The companies said the updated results have been selected for an oral presentation at the 2026 European Hematology Association Congress, scheduled to take place in Stockholm, Sweden, in June. The findings focus on patients with two genetically defined AML subtypes: NPM1-mutant (NPM1-m) and KMT2A-rearranged (KMT2A-r) AML.
According to the companies, the dataset includes results from 99 patients treated with ziftomenib at a daily dose of 600 mg combined with the standard “7+3” chemotherapy regimen consisting of cytarabine and daunorubicin. Researchers described the study as one of the largest datasets reported so far examining a menin inhibitor used alongside intensive frontline chemotherapy in AML.
The updated analysis showed high response rates across both patient groups. Among patients with NPM1-mutant AML, the composite complete response rate reached 96%, with 47 of 49 patients responding to treatment. In patients with KMT2A-rearranged AML, the composite complete response rate was reported at 90%, with 45 of 50 patients achieving a response.
Researchers also reported strong measurable residual disease (MRD)-negative response rates, which are considered an important indicator of deep remission. Among responders, MRD negativity was achieved in 83% of patients with NPM1-mutant AML and 82% of those with KMT2A-rearranged AML.
The trial additionally demonstrated encouraging durability of response with extended follow-up periods. Median follow-up was 14.9 months for the NPM1-mutant group and 9.3 months for the KMT2A-rearranged group. Investigators noted that the median duration of composite complete response had not yet been reached in the NPM1-mutant cohort, while it was reported at 11.2 months in the KMT2A-rearranged cohort.

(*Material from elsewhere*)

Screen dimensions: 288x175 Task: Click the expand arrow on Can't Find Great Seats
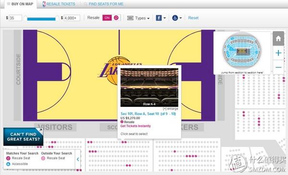[x=40, y=130]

Safety findings from the study were described as manageable and consistent across both AML subtypes. The companies stated that no new safety signals were observed during longer-term treatment and that the overall safety profile remained aligned with expectations for the therapy combination.
Mollie Leoni, Chief Medical Officer of Kura Oncology, said the growing dataset and extended patient follow-up continue to support the potential of ziftomenib as a foundational treatment option in frontline AML. She added that the company is continuing to advance the therapy combination through an ongoing Phase 3 registrational development program.
In addition to the oral presentation of KOMET-007 results, abstracts related to both the KOMET-007 and KOMET-017 studies have also been accepted for poster presentation and online publication at the scientific meeting.
Acute myeloid leukemia is an aggressive blood cancer with limited treatment options for many genetically defined patient populations. Menin inhibitors such as ziftomenib are being investigated as targeted therapies aimed at disrupting cancer-driving genetic interactions in AML cells.